There is work to be done. Problems that need to be solved will continue to emerge. I am certain that the caring professionals who populate our system of care will continue to do their best. I also believe that the system which performs imperfectly now will continue to improve even if it has to struggle against the reality of a very polarized political background.

 

I am reminded that although Moses saw a land of “milk and honey” when he looked over Jordan from the top of Mount Pisgah, he could not see the future and the ups and downs that would face his people as they went forward in time. I am sure that we all have much to learn, and much to overcome as we go forward into the future seeking the “promised land” that the Triple Aim so succinctly pictures. The sum of the learnings of the quality movement and the observations in Crossing the Quality Chasm offers us wisdom to be applied to emerging problems as we move forward in time on that collective journey.

 

I still believe that fee-for-service payment is not the optimal form of healthcare finance to fuel our pursuit of quality objectives in a challenging future, but it does seem to be a comfortable home for the system to regress to when it is challenged. Over the next several years I imagine that I will continue to enjoy offering my musings for what they are worth for many Fridays to come. Someday I hope to write that value-based compensation has become the primary form of healthcare finance. I look forward to the twentieth, twenty-fifth, and thirtieth anniversaries of this Friday letter. 

 

Big Fluctuations In The Weather Under The “Snow Moon”

 

The perfect weather for a big harvest of maple syrup is cold nights followed by warm days. I have a friend in town who is a maple syrup enthusiast. He has his own “sugar shack” and this time of year he sends out an invitation to about a hundred friends to say that he is holding court in his sugar shack while he is “boiling.” People drop by to chat, play a little music, enjoy some libations, and watch the process of making that sweet syrup. Last week was perfect for him because as the Super Bowl approached the daytime temps rose into the high forties while we still dipped into the teens at night. 

 

All that changed on Sunday. About the time the Bengals bit the dust to my disappointment–I never root for a team from LA in any sport– the temp dropped into the minus numbers and stayed there through Tuesday. On Wednesday we started in single digits and got up to the mid-thirties and the swing predicted for today is from fifty-two. degrees at 7 AM down to the single digits by tomorrow morning, but next week the forecast is back to cold nights and days in the forties. I am sure my friend is delighted. I hate the ups and downs, 

 

One of my consistent tasks is keeping the home fires burning. So far this winter I have burned over two cords of wood.

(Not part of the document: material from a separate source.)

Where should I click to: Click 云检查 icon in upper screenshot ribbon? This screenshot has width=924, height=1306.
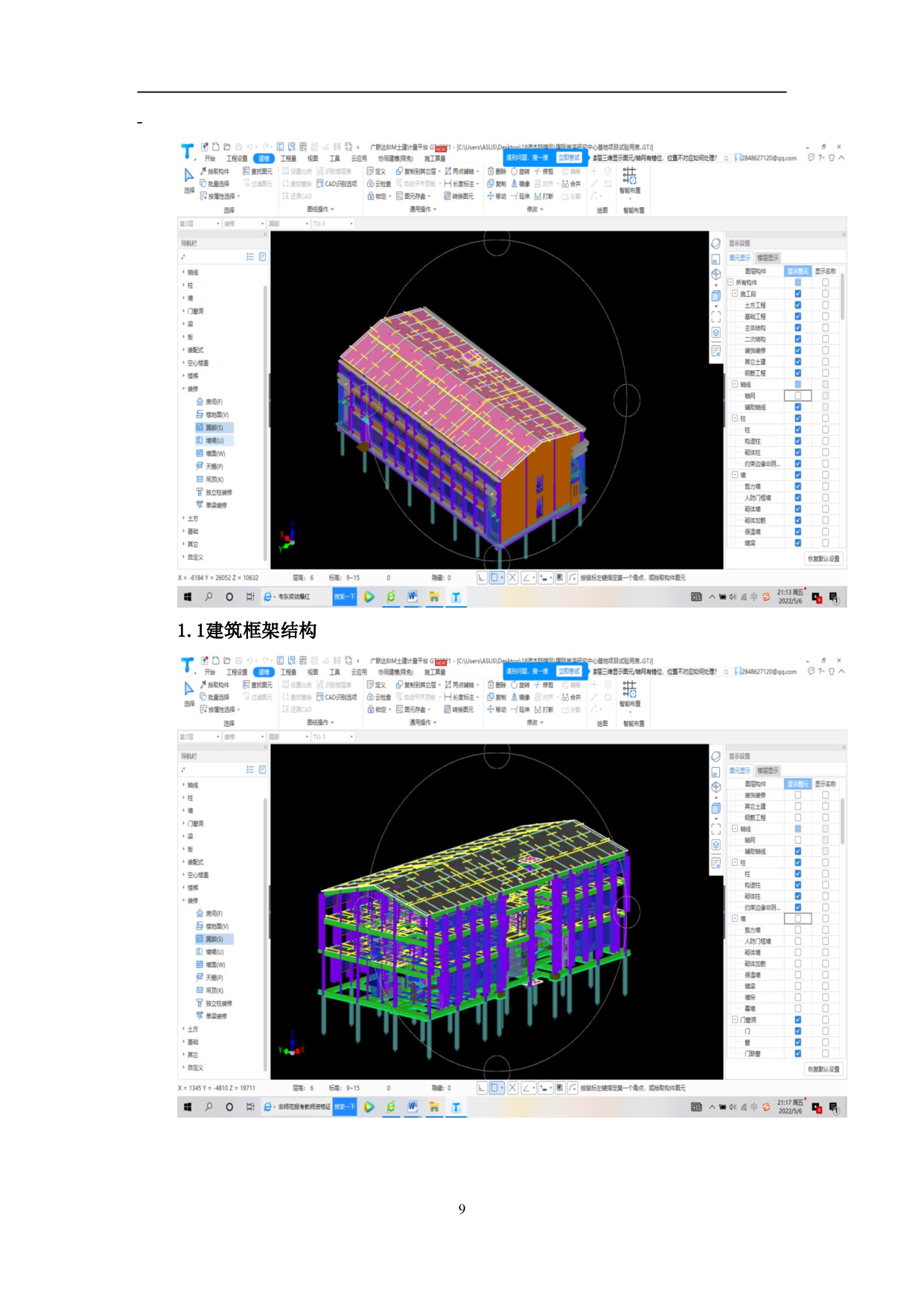click(371, 184)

Whether the temp is zero or forty I trudge once a day to the word shed and fill my cart with logs that I then pull up on the deck where doors open onto my living room next to the fireplace. Monday evening, just before sunset, when the temp was below ten with a wind chill factor that was even lower, I was out of wood and needed to make a trip to the woodshed. As I was pulling my cart back to the door on the deck, I looked up and saw the moon. It looked full to me. The picture of the moon and the purple hues of the evening sky pleased me even though I was very cold. You probably won’t notice that I was standing in exactly the same spot where the header for last week was taken on a very bright cloudless day that was also freezing cold. When I used Google to check out if the moon was full I discovered that I was about thirty-six hours early, but it still looked full to me. A full moon in February is appropriately called a “snow” moon. 

 

The full moon in March is called a “worm” moon. What’s with that? If the temp keeps rising perhaps March’s full moon should be called a “warm” moon. I hate to admit it, but I don’t like the ups and downs of the temp even if it does make my maple sugar friend happy. I need a couple of more good snowstorms to make it feel like we have had a real winter. I hope that wherever you are you are getting the winter that you want.